(Exercise requirements)
a - Using the case summaries, answer these:
(i) How much was the complainant awarded in the first case?
(ii) Which section sets out the protected act that the complainant in Rothwell v HSE could not point to?
(iii) In what year did the rolling contracts in Dempsey v NUI Galway begin?
b - Retype the case summaries from "However, in an" to "be considered victimisation.".
c - For each statement, say yes or no depending on whether the case summaries support it, and quote the words that decide it.
(i) The Equality Officer upheld the complaint in Rothwell v HSE.
(ii) In the first case, the complainant took no action after receiving a new contract that gave a retirement age.
(iii) The complaint in Dempsey v NUI Galway was found to be out of time.

(Document extract)
The complainant was awarded what he would have received as a redundancy payment, €12,000. The complainant asserted that five other colleagues have made similar claims.
Why is this case of interest?
- This is a useful reminder to consider objective justification whenever a decision is being taken on the basis of a person’s age.
- Another issue that might be worth considering is that amendments to contracts of employment may be considered agreed by acquiescence and in this case the complainant received the new contract detailing a retirement age in 2008 and he took no action. A different view might be taken if it is accepted that a failure to object or to indicate non-agreement could be interpreted as the complainant having agreed to the new contract thereby removing the right to complain.
- The Equality Officer considered the High Court decision in Donnellan v The Minister for Justice but is unclear whether the Labour Court finding in the Hospira case that section 34(4) is an absolute defence to an employer was argued or considered.
Read the full case: http://bit.ly/1nJT0Qv
2. DEC-E2014-036, Rothwell v HSE
Issues: Victimisation, Protected Act, Issue of investigation report not adverse treatment
This case was not upheld by the Equality Officer but it may be of some interest to those involved in workplace investigations. The complainant made a number of allegations spanning some time prior to the lodgement of her complaint. The Equality Officer decided to address the complaints in accordance with Hurley v Cork VEC by assessing whether any of the alleged incidents that took place within the six months before the claim was made were discriminatory. The complainant presented the issuing of the report on her internal complaint pursuant to the Dignity at Work Policy as the only alleged unlawful treatment of her. However, the complainant was unable to indicate what protected act, in accordance with section 74(2), she had performed. On that basis the Equality Officer found her complaint could not succeed.
However, in an obiter comment he went on to say that he agreed with the respondent’s argument “that issuing the conclusions of an investigation process conducted in accordance with its Dignity at Work Policy cannot amount to adverse treatment of the complainant … merely because she disagrees with those conclusions, particularly in circumstances where she accepts that the investigation process was conducted in an appropriate manner consistent with the Policy and the investigators acted with probity and respect.”
Why is this case of interest?
- It underpins the requirement for a complainant to have performed a protected act before a claim of victimisation is successful.
- The issue of an investigation report would be unlikely to be considered victimisation.
Read the full case: http://bit.ly/1plKL3P
3. DEC-E2014-039, Dempsey v NUI Galway
Issues: Gender, Family Status, Disability, contract of employment, conditions of employment, time limits
This is a lengthy decision with a relatively complex timeline relating to the employment of the complainant by the respondent on a number of rolling contracts from 1994 including one in the role of lecturer. Once categorized as a lecturer one has entitlements to attend Faculty meetings and to vote. The complainant had these entitlements for a period but they were subsequently removed by virtue of subsequent contracts changing her status. When she was made permanent by virtue of the number of fixed term contracts and the operation of law she asserts that her role was the reduced to the position of teacher/university teacher.
There is lengthy consideration of the timeliness of the complaint and the Equality Officer ultimately found that the terms of the complainant’s contracts were discriminatory and any conditions of employment which flowed from it contributed to the ongoing discrimination of the complainant. As the complainant’s role was ‘teacher’ and not lecturer’ at the time of her complaint the Equality Officer found that the complaint was within time and that she had jurisdiction to hear it.

(Data provided)
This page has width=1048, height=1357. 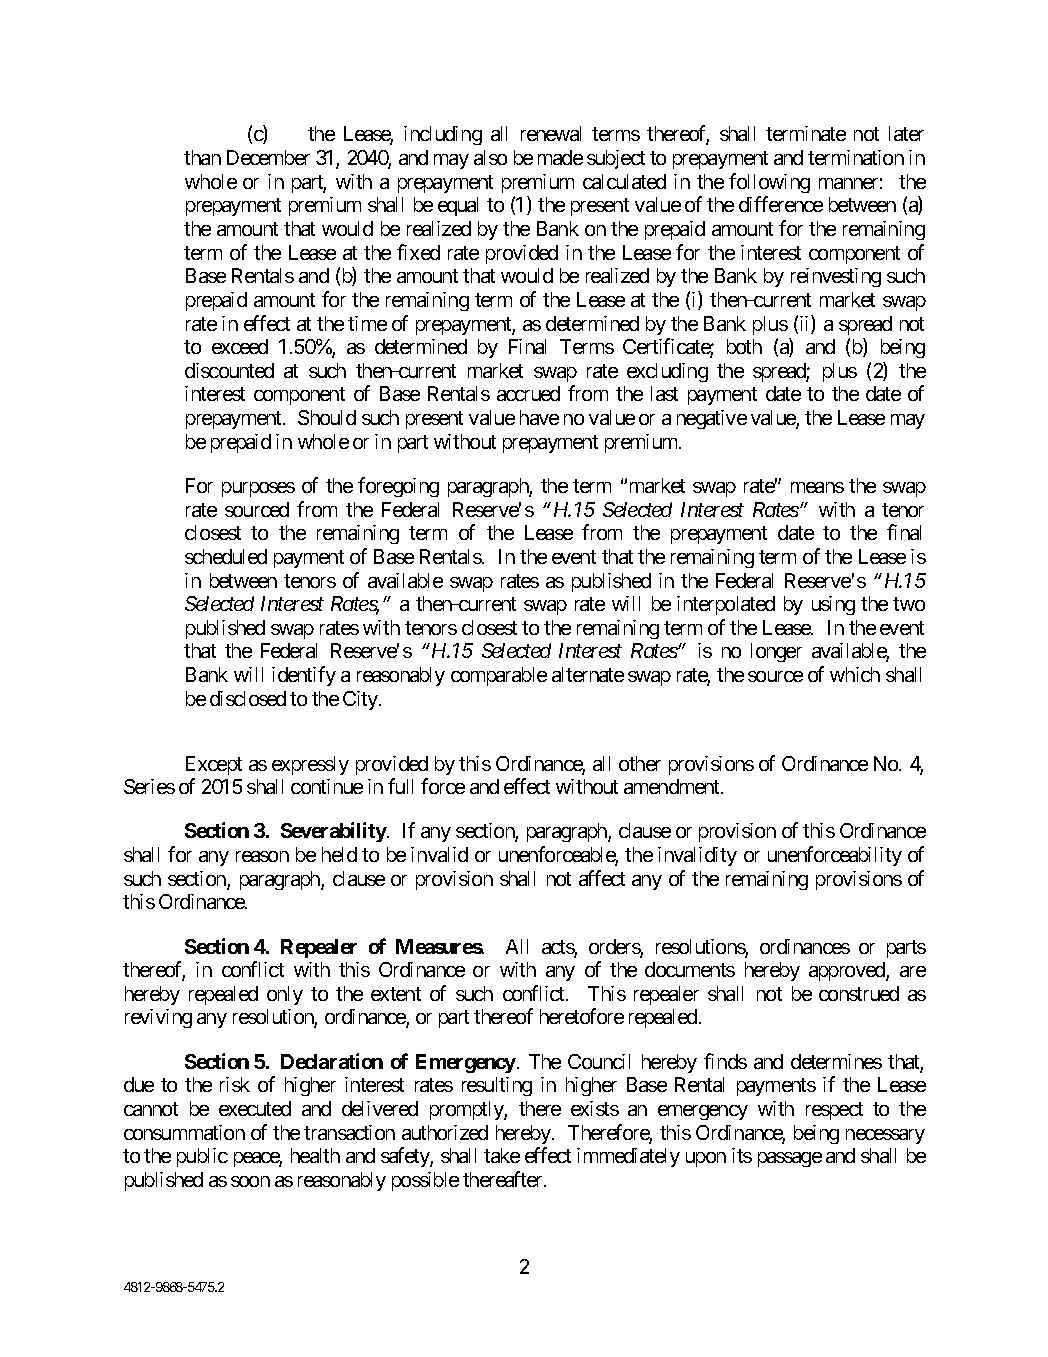 I want to click on disclosed, so click(x=248, y=698).
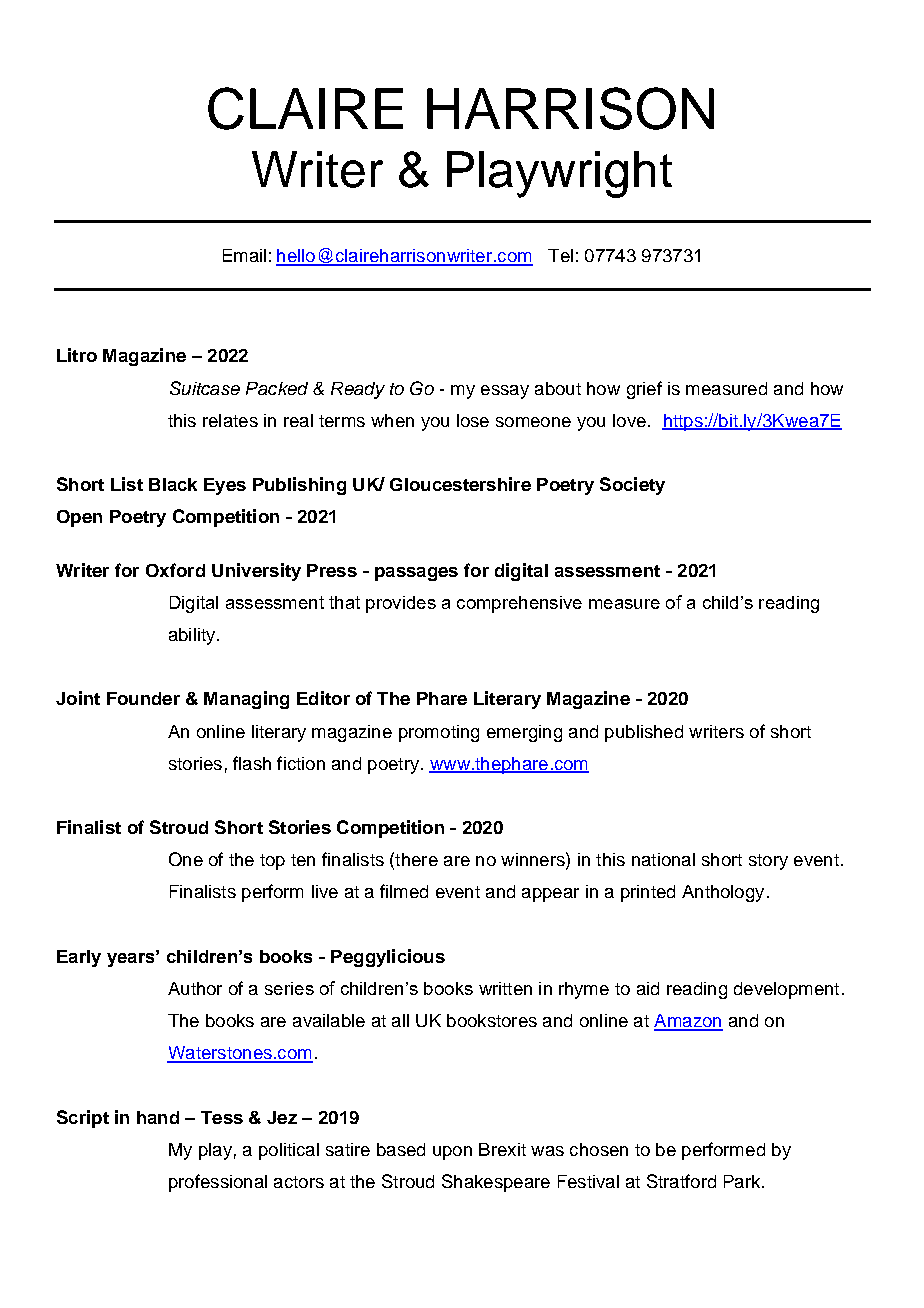 The width and height of the screenshot is (924, 1308). Describe the element at coordinates (244, 255) in the screenshot. I see `Email` at that location.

(Results for each task)
a -
(i) €12,000
(ii) Section 74(2)
(iii) 1994

b -
However, in an obiter comment he went on to say that he agreed with the respondent’s argument “that issuing the conclusions of an investigation process conducted in accordance with its Dignity at Work Policy cannot amount to adverse treatment of the complainant … merely because she disagrees with those conclusions, particularly in circumstances where she accepts that the investigation process was conducted in an appropriate manner consistent with the Policy and the investigators acted with probity and respect.”
Why is this case of interest?
- It underpins the requirement for a complainant to have performed a protected act before a claim of victimisation is successful.
- The issue of an investigation report would be unlikely to be considered victimisation.

c -
(i) No: "This case was not upheld by the Equality Officer"
(ii) Yes: "the complainant received the new contract detailing a retirement age in 2008 and he took no action"
(iii) No: "the Equality Officer found that the complaint was within time"